For Jacko’s Animals, Another Never-land
Bubbles the chimpanzee gets a small pension from the Michael Jackson estate – about half of what it costs to keep him at the Center for Great Apes in Florida.
The four giraffes — Rambo, Jabbar Jnr, Princess and Annie Sue — that Michael Jackson had on the grounds of his home, left there in 2007 and moved to the desert lands of Page, Arizona, to live with people who didn’t know how to care for them. Jackson’s collection of parrots went with them. By the end of 2009, two of the giraffes were dead.
The two alligators and the Jackson’s various snakes, including an albino python, are at the GW Exotic Animal Memorial Park in Oklahoma.
And Jackson’s two tigers, Thriller and Sabu, have been at the Shambala Preserve in California, where they’re well cared for by former movie actress Tippi Hedren, who has about 70 big cats at the sanctuary. All of them were rescued from illegal zoos or people who had acquired them but couldn’t give them decent care.
Bubbles the chimp is now 26 years old. He’s one of a group of seven who live together at the Center for Great Apes. He was born in the early 1980s at a Texas research facility that bred primates for animal testing. Jackson reportedly bought Bubbles with the help of Bob Dunn, who supplies animals and trainers for Hollywood films. In his early life, Bubbles went to parties at Elizabeth Taylor’s house and had tea with the mayor of Osaka, Japan. It was an entirely unnatural life. And soon like all chimps who are bought as pets or used in entertainment, he grew up. Grown up chimps don’t necessarily cooperate with their human captors. So Bubbles went to live on Dunn’s ranch, where Jackson and his kids would visit him occasionally. When he was sent to the Center for Great Apes, Jackson never visited him again. That’s probably a good thing. He has a new life in a new home with people who do care about him.

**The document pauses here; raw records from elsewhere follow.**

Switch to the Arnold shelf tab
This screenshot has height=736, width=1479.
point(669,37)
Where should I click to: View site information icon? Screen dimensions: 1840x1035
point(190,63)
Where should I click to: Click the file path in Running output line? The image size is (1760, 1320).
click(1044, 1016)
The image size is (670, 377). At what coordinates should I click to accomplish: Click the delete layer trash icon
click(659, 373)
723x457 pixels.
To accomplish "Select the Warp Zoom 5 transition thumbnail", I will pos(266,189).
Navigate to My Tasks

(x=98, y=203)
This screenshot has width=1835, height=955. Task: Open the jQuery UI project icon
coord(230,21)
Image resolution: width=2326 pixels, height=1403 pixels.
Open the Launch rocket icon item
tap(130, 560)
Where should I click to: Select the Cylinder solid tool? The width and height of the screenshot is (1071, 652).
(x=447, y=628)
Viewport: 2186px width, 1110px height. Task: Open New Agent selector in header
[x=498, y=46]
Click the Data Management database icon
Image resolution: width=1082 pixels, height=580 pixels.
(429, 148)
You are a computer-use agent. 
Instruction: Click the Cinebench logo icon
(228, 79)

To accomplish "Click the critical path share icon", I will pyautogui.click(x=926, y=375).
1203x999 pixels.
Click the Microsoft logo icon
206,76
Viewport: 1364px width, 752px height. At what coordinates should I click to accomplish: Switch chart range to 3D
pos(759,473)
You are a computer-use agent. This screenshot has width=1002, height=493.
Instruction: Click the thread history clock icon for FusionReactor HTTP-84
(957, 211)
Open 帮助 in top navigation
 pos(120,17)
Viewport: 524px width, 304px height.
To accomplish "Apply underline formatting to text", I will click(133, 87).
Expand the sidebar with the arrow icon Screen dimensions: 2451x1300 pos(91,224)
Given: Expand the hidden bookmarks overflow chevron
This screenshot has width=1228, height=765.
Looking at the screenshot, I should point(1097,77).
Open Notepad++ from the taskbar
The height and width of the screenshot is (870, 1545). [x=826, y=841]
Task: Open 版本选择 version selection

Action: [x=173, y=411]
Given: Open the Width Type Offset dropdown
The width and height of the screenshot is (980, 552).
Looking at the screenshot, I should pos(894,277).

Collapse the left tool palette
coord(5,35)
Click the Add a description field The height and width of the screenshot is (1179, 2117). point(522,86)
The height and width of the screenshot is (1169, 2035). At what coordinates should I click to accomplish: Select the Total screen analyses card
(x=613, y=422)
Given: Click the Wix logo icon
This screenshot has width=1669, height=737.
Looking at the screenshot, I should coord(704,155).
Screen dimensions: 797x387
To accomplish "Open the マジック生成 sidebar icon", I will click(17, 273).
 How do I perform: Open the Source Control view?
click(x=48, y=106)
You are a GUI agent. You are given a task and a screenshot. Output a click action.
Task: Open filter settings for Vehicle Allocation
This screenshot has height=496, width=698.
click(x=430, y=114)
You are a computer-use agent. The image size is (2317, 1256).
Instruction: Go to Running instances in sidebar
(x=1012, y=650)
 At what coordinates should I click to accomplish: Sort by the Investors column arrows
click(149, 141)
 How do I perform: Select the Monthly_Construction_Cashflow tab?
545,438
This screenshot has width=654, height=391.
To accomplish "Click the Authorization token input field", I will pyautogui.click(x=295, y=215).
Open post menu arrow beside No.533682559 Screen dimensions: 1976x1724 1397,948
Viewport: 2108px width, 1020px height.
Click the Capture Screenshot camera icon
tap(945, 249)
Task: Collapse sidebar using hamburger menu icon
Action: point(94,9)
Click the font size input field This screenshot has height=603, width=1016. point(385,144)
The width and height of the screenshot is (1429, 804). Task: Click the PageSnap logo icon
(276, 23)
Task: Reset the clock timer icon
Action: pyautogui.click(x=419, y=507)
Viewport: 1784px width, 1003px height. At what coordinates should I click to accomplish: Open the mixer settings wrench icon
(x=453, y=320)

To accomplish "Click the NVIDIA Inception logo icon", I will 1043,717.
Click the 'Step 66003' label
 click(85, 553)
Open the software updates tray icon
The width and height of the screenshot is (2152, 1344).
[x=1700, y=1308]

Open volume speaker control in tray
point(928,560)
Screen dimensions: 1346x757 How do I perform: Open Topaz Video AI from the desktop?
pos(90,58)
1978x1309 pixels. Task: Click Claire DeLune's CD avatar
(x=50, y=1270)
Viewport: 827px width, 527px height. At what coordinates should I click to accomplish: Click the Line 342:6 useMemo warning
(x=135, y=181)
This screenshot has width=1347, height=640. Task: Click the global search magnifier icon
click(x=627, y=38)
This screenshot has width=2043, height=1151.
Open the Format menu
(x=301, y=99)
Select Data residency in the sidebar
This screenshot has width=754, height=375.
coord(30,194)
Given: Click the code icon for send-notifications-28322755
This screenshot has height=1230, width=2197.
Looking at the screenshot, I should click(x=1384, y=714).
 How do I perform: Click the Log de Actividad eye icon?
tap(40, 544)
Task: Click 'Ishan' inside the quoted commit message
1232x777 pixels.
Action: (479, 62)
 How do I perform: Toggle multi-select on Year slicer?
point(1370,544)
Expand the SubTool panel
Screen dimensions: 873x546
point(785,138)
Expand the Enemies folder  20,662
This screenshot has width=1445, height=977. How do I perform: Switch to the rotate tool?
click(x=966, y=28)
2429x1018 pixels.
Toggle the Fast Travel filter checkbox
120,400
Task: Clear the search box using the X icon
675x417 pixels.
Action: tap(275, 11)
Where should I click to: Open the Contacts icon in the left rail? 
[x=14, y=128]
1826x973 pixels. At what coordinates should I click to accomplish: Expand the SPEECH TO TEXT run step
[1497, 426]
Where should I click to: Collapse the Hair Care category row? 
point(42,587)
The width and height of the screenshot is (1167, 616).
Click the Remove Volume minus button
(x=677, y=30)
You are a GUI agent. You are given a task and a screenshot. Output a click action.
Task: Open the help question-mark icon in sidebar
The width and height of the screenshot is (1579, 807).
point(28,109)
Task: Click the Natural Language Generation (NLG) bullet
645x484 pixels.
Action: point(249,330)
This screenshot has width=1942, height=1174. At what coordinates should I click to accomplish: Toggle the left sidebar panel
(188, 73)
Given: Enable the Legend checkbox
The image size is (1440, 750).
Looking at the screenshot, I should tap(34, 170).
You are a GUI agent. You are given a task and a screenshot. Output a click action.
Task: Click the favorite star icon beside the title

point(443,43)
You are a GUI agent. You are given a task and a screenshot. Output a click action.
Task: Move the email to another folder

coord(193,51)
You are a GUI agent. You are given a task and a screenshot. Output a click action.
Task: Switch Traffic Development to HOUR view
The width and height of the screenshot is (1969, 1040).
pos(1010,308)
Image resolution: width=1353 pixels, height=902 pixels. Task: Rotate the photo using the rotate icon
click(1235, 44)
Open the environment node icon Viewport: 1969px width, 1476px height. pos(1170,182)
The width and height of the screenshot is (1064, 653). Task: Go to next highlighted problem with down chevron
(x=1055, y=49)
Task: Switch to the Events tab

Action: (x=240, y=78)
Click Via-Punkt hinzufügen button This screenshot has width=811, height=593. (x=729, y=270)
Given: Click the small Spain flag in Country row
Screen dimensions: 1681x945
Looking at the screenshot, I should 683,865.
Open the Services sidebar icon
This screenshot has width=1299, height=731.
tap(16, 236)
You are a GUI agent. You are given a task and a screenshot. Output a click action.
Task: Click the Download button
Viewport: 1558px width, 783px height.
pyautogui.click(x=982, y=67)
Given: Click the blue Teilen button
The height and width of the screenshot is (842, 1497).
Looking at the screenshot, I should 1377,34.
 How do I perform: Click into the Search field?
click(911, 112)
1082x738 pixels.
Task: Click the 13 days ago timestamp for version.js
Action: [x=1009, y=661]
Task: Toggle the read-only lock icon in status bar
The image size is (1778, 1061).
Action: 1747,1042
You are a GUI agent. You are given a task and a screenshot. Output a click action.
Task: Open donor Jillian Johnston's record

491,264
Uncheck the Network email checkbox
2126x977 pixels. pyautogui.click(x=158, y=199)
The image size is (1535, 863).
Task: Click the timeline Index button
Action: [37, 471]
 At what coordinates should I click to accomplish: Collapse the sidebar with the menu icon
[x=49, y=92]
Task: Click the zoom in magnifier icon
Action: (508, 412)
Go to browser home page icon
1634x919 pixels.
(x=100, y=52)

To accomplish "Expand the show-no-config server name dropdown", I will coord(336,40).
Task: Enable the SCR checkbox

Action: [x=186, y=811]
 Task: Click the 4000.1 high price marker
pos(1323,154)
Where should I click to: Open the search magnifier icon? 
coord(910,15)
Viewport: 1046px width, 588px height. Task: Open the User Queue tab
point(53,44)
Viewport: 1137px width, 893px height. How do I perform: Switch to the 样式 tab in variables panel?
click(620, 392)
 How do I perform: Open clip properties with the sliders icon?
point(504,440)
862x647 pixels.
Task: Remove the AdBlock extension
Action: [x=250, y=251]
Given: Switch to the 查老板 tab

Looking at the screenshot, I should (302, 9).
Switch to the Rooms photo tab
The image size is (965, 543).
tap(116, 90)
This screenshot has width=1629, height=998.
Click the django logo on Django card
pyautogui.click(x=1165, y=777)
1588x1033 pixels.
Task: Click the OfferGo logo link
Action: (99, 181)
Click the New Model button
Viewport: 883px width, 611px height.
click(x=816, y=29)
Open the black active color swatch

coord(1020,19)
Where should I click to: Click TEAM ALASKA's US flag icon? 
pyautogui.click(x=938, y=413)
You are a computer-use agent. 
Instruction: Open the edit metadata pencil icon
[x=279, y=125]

The Center for Great Apes is inviting people to donate $150 to help sponsor Bubbles — or any of the other residents. It costs about $15,000 a year to care for one of the chimps.
At the Shambala Preserve, Tippi Hedren notes that Jackson never contributed a dime toward the care of the tigers he once kept. “It’s disappointing,” she says, “because Michael was known for his love of animals and I don’t know why he completely abandoned them. It would be wonderful if someone in the family stepped up.”
Meanwhile, the Jackson estate has raked in some $250 million since the pop star died.